§ **The problem**: Lines containing the word "Malmaison" are to be copied from the data below.

(Dataset entries)
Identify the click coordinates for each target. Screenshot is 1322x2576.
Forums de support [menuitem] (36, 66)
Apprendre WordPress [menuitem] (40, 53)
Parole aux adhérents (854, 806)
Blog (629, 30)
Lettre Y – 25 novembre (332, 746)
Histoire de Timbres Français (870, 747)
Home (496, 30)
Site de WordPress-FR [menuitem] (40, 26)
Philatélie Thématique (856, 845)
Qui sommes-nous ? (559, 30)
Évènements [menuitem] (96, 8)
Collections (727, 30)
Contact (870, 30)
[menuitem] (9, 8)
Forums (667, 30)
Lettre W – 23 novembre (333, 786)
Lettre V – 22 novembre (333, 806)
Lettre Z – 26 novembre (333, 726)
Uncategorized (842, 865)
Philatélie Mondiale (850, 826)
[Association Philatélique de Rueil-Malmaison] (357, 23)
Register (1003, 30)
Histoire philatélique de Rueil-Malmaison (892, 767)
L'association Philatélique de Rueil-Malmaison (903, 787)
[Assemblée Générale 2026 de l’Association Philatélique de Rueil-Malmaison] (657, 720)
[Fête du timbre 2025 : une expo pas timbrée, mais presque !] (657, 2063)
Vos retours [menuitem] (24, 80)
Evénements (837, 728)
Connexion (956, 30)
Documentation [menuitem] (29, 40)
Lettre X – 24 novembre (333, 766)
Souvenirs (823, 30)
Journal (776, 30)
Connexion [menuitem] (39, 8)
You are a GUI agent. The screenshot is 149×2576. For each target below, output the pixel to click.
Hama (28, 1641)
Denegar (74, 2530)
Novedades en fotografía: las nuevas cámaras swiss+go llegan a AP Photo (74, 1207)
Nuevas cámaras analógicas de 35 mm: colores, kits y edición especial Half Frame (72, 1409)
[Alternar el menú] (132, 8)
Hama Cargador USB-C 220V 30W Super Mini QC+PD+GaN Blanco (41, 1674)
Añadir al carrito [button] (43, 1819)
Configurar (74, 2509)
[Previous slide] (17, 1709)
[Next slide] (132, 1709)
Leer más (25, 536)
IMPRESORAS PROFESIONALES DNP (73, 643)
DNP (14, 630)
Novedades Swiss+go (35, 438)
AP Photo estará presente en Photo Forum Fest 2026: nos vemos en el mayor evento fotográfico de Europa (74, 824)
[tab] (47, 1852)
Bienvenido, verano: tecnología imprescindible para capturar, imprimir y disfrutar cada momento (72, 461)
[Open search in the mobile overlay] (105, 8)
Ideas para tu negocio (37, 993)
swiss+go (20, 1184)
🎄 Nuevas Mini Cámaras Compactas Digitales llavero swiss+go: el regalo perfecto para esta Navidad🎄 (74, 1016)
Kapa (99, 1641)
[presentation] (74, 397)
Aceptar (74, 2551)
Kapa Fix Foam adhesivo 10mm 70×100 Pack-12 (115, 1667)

§ **Response**:
[Association Philatélique de Rueil-Malmaison] (357, 23)
Histoire philatélique de Rueil-Malmaison (892, 767)
L'association Philatélique de Rueil-Malmaison (903, 787)
[Assemblée Générale 2026 de l’Association Philatélique de Rueil-Malmaison] (657, 720)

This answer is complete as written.